The readings for today’s Mass were: 

Reading 1 Ex 3:1-6, 9-12

Moses was tending the flock of his father-in-law Jethro, the priest of Midian.
Leading the flock across the desert, he came to Horeb,
the mountain of God.
There an angel of the LORD appeared to him in fire
flaming out of a bush.
As he looked on, he was surprised to see that the bush,
though on fire, was not consumed.
So Moses decided,
“I must go over to look at this remarkable sight,
and see why the bush is not burned.”
When the LORD saw him coming over to look at it more closely,
God called out to him from the bush, “Moses! Moses!”
He answered, “Here I am.”
God said, “Come no nearer!
Remove the sandals from your feet,
for the place where you stand is holy ground.
I am the God of your father,” he continued,
“the God of Abraham, the God of Isaac, the God of Jacob.
The cry of the children of Israel has reached me,
and I have truly noted that the Egyptians are oppressing them.
Come, now! I will send you to Pharaoh to lead my people,
the children of Israel, out of Egypt.”But Moses said to God,
“Who am I that I should go to Pharaoh
and lead the children of Israel out of Egypt?”
He answered, “I will be with you;
and this shall be your proof that it is I who have sent you:
when you bring my people out of Egypt,
you will worship God on this very mountain.”

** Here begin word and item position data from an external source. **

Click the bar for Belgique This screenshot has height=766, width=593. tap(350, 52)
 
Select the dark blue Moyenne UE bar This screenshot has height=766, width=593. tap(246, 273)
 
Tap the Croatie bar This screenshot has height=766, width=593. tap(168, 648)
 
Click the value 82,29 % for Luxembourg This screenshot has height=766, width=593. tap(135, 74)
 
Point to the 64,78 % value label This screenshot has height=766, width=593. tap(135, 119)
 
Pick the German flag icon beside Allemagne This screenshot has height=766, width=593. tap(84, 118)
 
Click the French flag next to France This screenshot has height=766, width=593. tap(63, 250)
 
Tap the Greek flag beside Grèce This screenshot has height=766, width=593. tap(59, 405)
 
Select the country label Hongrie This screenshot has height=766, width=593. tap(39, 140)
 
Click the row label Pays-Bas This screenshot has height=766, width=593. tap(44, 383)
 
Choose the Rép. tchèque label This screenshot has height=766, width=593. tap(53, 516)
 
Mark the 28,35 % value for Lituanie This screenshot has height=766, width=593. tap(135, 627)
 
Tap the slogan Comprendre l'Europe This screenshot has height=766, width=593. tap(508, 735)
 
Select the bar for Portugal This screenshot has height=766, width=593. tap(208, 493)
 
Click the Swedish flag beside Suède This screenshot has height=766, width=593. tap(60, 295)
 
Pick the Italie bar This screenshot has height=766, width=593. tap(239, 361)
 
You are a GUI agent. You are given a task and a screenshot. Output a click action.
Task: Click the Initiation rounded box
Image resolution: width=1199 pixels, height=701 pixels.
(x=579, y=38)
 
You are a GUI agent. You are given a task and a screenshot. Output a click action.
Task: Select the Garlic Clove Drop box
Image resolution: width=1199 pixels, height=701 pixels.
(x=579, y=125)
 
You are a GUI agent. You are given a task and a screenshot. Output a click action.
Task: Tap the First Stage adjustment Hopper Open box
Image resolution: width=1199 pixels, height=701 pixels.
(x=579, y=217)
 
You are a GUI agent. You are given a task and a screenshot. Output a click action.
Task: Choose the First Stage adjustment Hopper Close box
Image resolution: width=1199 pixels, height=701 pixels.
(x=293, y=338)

Responsorial Psalm PS 103:1b-2, 3-4, 6-7

R. (8a) The Lord is kind and merciful.
Bless the LORD, O my soul;
and all my being, bless his holy name.
Bless the LORD, O my soul,
and forget not all his benefits.
R. The Lord is kind and merciful.
He pardons all your iniquities,
he heals all your ills.
He redeems your life from destruction,
he crowns you with kindness and compassion.
R. The Lord is kind and merciful.
The LORD secures justice
and the rights of all the oppressed.
He has made known his ways to Moses,
and his deeds to the children of Israel.
R. The Lord is kind and merciful.

Alleluia See Mt 11:25

R. Alleluia, alleluia.
Blessed are you, Father, Lord of heaven and earth;
you have revealed to little ones the mysteries of the Kingdom.
R. Alleluia, alleluia.

Gospel Mt 11:25-27

At that time Jesus exclaimed:
“I give praise to you, Father, Lord of heaven and earth,
for although you have hidden these things
from the wise and the learned
you have revealed them to the childlike.
Yes, Father, such has been your gracious will.
All things have been handed over to me by my Father.
No one knows the Son except the Father,
and no one knows the Father except the Son
and anyone to whom the Son wishes to reveal him.”